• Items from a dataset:
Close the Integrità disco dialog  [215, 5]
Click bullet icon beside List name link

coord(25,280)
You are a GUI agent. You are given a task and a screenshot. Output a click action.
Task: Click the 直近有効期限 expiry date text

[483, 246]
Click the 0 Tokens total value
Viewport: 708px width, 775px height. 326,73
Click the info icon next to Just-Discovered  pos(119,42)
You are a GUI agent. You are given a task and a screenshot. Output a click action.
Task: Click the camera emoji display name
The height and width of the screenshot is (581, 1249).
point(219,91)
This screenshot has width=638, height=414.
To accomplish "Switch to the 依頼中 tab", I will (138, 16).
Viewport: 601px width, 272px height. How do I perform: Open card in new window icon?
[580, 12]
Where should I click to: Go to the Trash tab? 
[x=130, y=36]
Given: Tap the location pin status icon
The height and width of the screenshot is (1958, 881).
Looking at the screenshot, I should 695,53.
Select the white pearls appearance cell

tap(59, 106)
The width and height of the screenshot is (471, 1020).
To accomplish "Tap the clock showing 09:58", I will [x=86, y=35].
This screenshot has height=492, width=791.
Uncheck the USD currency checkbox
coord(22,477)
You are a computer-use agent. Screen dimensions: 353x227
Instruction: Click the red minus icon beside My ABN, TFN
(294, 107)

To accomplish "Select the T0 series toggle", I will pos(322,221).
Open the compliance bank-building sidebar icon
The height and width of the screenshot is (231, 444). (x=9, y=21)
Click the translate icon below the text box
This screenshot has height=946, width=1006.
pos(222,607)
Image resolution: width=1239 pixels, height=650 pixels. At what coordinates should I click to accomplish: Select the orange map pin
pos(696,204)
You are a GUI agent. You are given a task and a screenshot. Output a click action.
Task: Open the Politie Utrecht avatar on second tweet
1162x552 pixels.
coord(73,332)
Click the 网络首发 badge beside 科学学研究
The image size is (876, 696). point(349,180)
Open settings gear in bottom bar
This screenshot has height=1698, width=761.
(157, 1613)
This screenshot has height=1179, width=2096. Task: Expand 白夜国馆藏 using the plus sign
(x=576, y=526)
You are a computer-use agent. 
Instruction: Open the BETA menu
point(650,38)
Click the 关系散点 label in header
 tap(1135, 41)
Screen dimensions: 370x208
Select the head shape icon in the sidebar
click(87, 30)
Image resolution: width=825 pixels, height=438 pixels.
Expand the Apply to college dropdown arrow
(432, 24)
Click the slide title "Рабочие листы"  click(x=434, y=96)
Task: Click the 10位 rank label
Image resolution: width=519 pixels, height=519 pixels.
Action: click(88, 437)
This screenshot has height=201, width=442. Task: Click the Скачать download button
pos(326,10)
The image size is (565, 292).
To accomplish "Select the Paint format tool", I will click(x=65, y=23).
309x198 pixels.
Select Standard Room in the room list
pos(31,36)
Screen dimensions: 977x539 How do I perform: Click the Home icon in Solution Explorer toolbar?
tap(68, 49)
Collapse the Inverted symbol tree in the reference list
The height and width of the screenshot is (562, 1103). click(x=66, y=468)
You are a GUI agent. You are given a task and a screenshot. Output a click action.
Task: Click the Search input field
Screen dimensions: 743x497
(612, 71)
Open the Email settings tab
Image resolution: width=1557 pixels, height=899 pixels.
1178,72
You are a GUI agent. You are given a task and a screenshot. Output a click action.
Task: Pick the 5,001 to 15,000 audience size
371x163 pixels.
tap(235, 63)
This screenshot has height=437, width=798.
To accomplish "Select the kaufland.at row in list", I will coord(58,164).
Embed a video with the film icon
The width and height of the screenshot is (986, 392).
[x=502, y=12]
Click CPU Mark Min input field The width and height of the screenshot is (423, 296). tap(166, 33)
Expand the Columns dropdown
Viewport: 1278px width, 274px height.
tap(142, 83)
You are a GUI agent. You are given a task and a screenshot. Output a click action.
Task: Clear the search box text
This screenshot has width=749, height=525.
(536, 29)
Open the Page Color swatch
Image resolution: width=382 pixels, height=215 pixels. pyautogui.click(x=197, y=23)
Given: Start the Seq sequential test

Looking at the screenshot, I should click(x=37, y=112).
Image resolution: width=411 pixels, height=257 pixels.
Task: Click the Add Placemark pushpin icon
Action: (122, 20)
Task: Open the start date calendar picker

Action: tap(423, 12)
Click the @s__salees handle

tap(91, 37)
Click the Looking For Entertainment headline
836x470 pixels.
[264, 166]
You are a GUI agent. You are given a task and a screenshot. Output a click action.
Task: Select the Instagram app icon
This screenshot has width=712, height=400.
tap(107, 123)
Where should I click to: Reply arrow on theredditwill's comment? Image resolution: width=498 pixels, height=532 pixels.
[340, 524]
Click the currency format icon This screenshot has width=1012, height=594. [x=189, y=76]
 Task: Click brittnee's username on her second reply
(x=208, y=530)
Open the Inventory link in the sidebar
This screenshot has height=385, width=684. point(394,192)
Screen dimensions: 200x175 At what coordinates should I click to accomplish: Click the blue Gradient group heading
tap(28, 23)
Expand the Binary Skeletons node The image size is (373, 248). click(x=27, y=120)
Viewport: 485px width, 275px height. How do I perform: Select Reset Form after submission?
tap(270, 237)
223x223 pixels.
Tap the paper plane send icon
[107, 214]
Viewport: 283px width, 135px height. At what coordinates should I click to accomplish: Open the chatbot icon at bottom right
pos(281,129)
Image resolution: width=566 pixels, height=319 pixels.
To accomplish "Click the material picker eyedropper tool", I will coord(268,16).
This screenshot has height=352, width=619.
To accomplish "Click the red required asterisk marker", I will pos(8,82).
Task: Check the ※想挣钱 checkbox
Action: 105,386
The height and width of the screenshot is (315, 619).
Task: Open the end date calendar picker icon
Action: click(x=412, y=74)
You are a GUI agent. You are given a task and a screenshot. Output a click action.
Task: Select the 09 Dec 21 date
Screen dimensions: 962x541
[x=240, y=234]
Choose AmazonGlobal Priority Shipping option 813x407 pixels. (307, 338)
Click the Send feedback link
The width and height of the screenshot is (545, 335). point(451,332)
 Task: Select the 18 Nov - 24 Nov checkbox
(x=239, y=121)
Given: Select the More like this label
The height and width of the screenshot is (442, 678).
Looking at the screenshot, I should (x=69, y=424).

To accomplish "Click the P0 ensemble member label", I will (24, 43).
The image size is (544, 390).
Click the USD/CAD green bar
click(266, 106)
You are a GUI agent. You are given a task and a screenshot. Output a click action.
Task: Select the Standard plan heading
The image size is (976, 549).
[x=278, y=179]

• WHAT IS EXPECTED: Nothing in the entries above should differ when you return them in full.

• OUTPUT FOR THIS TASK:
Close the Integrità disco dialog  [215, 5]
Click bullet icon beside List name link

coord(25,280)
You are a GUI agent. You are given a task and a screenshot. Output a click action.
Task: Click the 直近有効期限 expiry date text

[483, 246]
Click the 0 Tokens total value
Viewport: 708px width, 775px height. 326,73
Click the info icon next to Just-Discovered  pos(119,42)
You are a GUI agent. You are given a task and a screenshot. Output a click action.
Task: Click the camera emoji display name
The height and width of the screenshot is (581, 1249).
point(219,91)
This screenshot has width=638, height=414.
To accomplish "Switch to the 依頼中 tab", I will (138, 16).
Viewport: 601px width, 272px height. How do I perform: Open card in new window icon?
[580, 12]
Where should I click to: Go to the Trash tab? 
[x=130, y=36]
Given: Tap the location pin status icon
The height and width of the screenshot is (1958, 881).
Looking at the screenshot, I should 695,53.
Select the white pearls appearance cell

tap(59, 106)
The width and height of the screenshot is (471, 1020).
To accomplish "Tap the clock showing 09:58", I will [x=86, y=35].
This screenshot has height=492, width=791.
Uncheck the USD currency checkbox
coord(22,477)
You are a computer-use agent. Screen dimensions: 353x227
Instruction: Click the red minus icon beside My ABN, TFN
(294, 107)

To accomplish "Select the T0 series toggle", I will pos(322,221).
Open the compliance bank-building sidebar icon
The height and width of the screenshot is (231, 444). (x=9, y=21)
Click the translate icon below the text box
This screenshot has height=946, width=1006.
pos(222,607)
Image resolution: width=1239 pixels, height=650 pixels. At what coordinates should I click to accomplish: Select the orange map pin
pos(696,204)
You are a GUI agent. You are given a task and a screenshot. Output a click action.
Task: Open the Politie Utrecht avatar on second tweet
1162x552 pixels.
coord(73,332)
Click the 网络首发 badge beside 科学学研究
The image size is (876, 696). point(349,180)
Open settings gear in bottom bar
This screenshot has height=1698, width=761.
(157, 1613)
This screenshot has height=1179, width=2096. Task: Expand 白夜国馆藏 using the plus sign
(x=576, y=526)
You are a computer-use agent. 
Instruction: Open the BETA menu
point(650,38)
Click the 关系散点 label in header
 tap(1135, 41)
Screen dimensions: 370x208
Select the head shape icon in the sidebar
click(87, 30)
Image resolution: width=825 pixels, height=438 pixels.
Expand the Apply to college dropdown arrow
(432, 24)
Click the slide title "Рабочие листы"  click(x=434, y=96)
Task: Click the 10位 rank label
Image resolution: width=519 pixels, height=519 pixels.
Action: click(88, 437)
This screenshot has height=201, width=442. Task: Click the Скачать download button
pos(326,10)
The image size is (565, 292).
To accomplish "Select the Paint format tool", I will click(x=65, y=23).
309x198 pixels.
Select Standard Room in the room list
pos(31,36)
Screen dimensions: 977x539 How do I perform: Click the Home icon in Solution Explorer toolbar?
tap(68, 49)
Collapse the Inverted symbol tree in the reference list
The height and width of the screenshot is (562, 1103). click(x=66, y=468)
You are a GUI agent. You are given a task and a screenshot. Output a click action.
Task: Click the Search input field
Screen dimensions: 743x497
(612, 71)
Open the Email settings tab
Image resolution: width=1557 pixels, height=899 pixels.
1178,72
You are a GUI agent. You are given a task and a screenshot. Output a click action.
Task: Pick the 5,001 to 15,000 audience size
371x163 pixels.
tap(235, 63)
This screenshot has height=437, width=798.
To accomplish "Select the kaufland.at row in list", I will coord(58,164).
Embed a video with the film icon
The width and height of the screenshot is (986, 392).
[x=502, y=12]
Click CPU Mark Min input field The width and height of the screenshot is (423, 296). tap(166, 33)
Expand the Columns dropdown
Viewport: 1278px width, 274px height.
tap(142, 83)
You are a GUI agent. You are given a task and a screenshot. Output a click action.
Task: Clear the search box text
This screenshot has width=749, height=525.
(536, 29)
Open the Page Color swatch
Image resolution: width=382 pixels, height=215 pixels. pyautogui.click(x=197, y=23)
Given: Start the Seq sequential test

Looking at the screenshot, I should click(x=37, y=112).
Image resolution: width=411 pixels, height=257 pixels.
Task: Click the Add Placemark pushpin icon
Action: (122, 20)
Task: Open the start date calendar picker

Action: tap(423, 12)
Click the @s__salees handle

tap(91, 37)
Click the Looking For Entertainment headline
836x470 pixels.
[264, 166]
You are a GUI agent. You are given a task and a screenshot. Output a click action.
Task: Select the Instagram app icon
This screenshot has width=712, height=400.
tap(107, 123)
Where should I click to: Reply arrow on theredditwill's comment? Image resolution: width=498 pixels, height=532 pixels.
[340, 524]
Click the currency format icon This screenshot has width=1012, height=594. [x=189, y=76]
 Task: Click brittnee's username on her second reply
(x=208, y=530)
Open the Inventory link in the sidebar
This screenshot has height=385, width=684. point(394,192)
Screen dimensions: 200x175 At what coordinates should I click to accomplish: Click the blue Gradient group heading
tap(28, 23)
Expand the Binary Skeletons node The image size is (373, 248). click(x=27, y=120)
Viewport: 485px width, 275px height. How do I perform: Select Reset Form after submission?
tap(270, 237)
223x223 pixels.
Tap the paper plane send icon
[107, 214]
Viewport: 283px width, 135px height. At what coordinates should I click to accomplish: Open the chatbot icon at bottom right
pos(281,129)
Image resolution: width=566 pixels, height=319 pixels.
To accomplish "Click the material picker eyedropper tool", I will coord(268,16).
This screenshot has height=352, width=619.
To accomplish "Click the red required asterisk marker", I will pos(8,82).
Task: Check the ※想挣钱 checkbox
Action: 105,386
The height and width of the screenshot is (315, 619).
Task: Open the end date calendar picker icon
Action: click(x=412, y=74)
You are a GUI agent. You are given a task and a screenshot. Output a click action.
Task: Select the 09 Dec 21 date
Screen dimensions: 962x541
[x=240, y=234]
Choose AmazonGlobal Priority Shipping option 813x407 pixels. (307, 338)
Click the Send feedback link
The width and height of the screenshot is (545, 335). point(451,332)
 Task: Select the 18 Nov - 24 Nov checkbox
(x=239, y=121)
Given: Select the More like this label
The height and width of the screenshot is (442, 678).
Looking at the screenshot, I should (x=69, y=424).

To accomplish "Click the P0 ensemble member label", I will (24, 43).
The image size is (544, 390).
Click the USD/CAD green bar
click(266, 106)
You are a GUI agent. You are given a task and a screenshot. Output a click action.
Task: Select the Standard plan heading
The image size is (976, 549).
[x=278, y=179]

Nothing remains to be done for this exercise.